Slippage → learn more
The difference between the price you requested and the price you got filled at. Most common during fast moves and on stop orders.
Smart money concepts (SMC)
An umbrella for ICT/Wyckoff-derived trading methods focused on identifying and following institutional order flow rather than retail patterns.
Spread → learn more
The difference between the bid and ask price, expressed in pips. The broker's primary revenue source. Tighter spreads = lower trading cost.
Stop hunting
Allegation that institutional traders intentionally push price to known retail stop clusters to trigger them and harvest liquidity.
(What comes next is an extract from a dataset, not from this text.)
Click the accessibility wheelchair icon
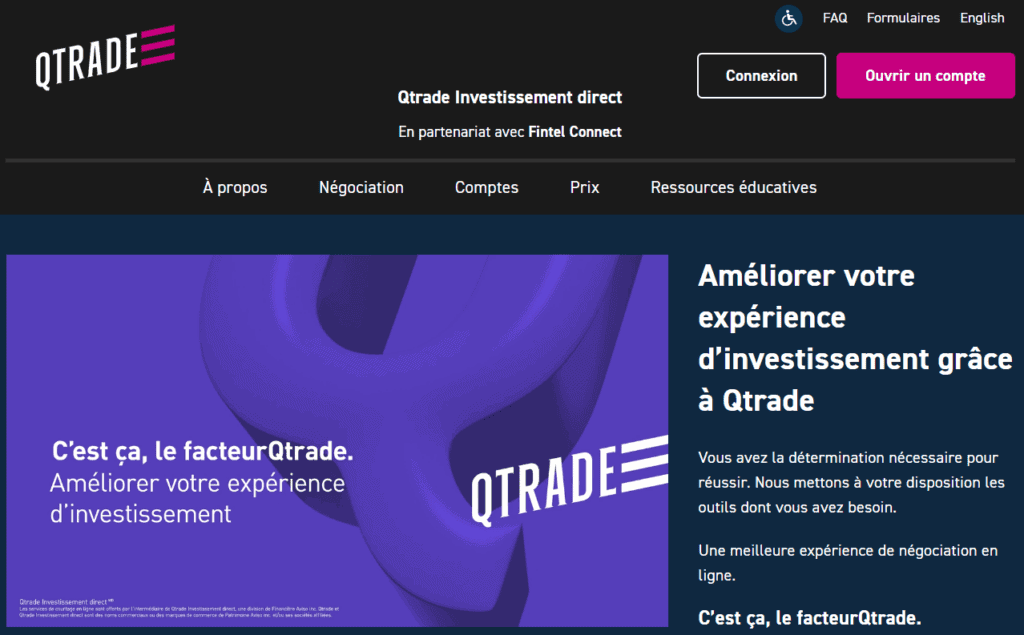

Real phenomenon in thin markets.
Stop loss → learn more
An order that closes a trade when price reaches a predetermined adverse level, capping your loss. The single most important risk management tool.
STP (Straight-Through Processing)
A broker execution model that routes client orders directly to liquidity providers, removing the broker's conflict of interest.
Support and resistance
Price levels where buying (support) or selling (resistance) has historically been strong enough to halt or reverse price movement.
Swap
The interest rate differential paid or received for holding a position overnight. Rolls daily; can be positive or negative depending on the pair and direction.
Swing trading
Holding trades from a few days to a few weeks to capture larger market swings. Less time-intensive than day trading, more responsive than position trading.

T

Take profit (TP)
An order that closes a winning trade at a predetermined favourable price. Used to lock in gains without manual intervention.
Technical analysis
Evaluating markets using historical price patterns, indicators and chart structure. Opposed to fundamental analysis which focuses on economic data.
Tick
The smallest possible price movement, or one update in the market. Tick data is more granular than OHLC and matters for scalping backtests.
Trailing stop → learn more
A stop loss that follows price in your favour, locking in profit as the trade moves your way. Triggers when price reverses by the trail distance.
Trend
A market's directional bias over a chosen timeframe. Higher highs and higher lows = uptrend; lower lows and lower highs = downtrend.

V

Volatility
How much price moves over a given period. Higher volatility = larger price swings, often with wider stops needed and bigger position size variation.
Volume
The number of contracts/lots traded in a period. In forex, true volume is hard to measure (decentralised market); tick volume is a common proxy.

W

Walk-forward analysis → learn more
A backtesting method where the strategy is optimised on one window of data and tested on the next, repeating across history. Reveals overfitting that single backtests hide.
Wyckoff method → learn more
An analytical framework developed by Richard Wyckoff in the 1900s, focused on smart-money accumulation, distribution and market cycles. Central to Orion's Protocol v7.

Y

Yield
The income (interest or dividends) received from holding an asset. In forex, the relevant yield is the central bank policy rate of each currency.

Z

Zero-spread account
A broker account offering near-zero raw spread (often <0.2 pips on majors) with a per-lot commission. Total cost can be lower than standard spread-only accounts.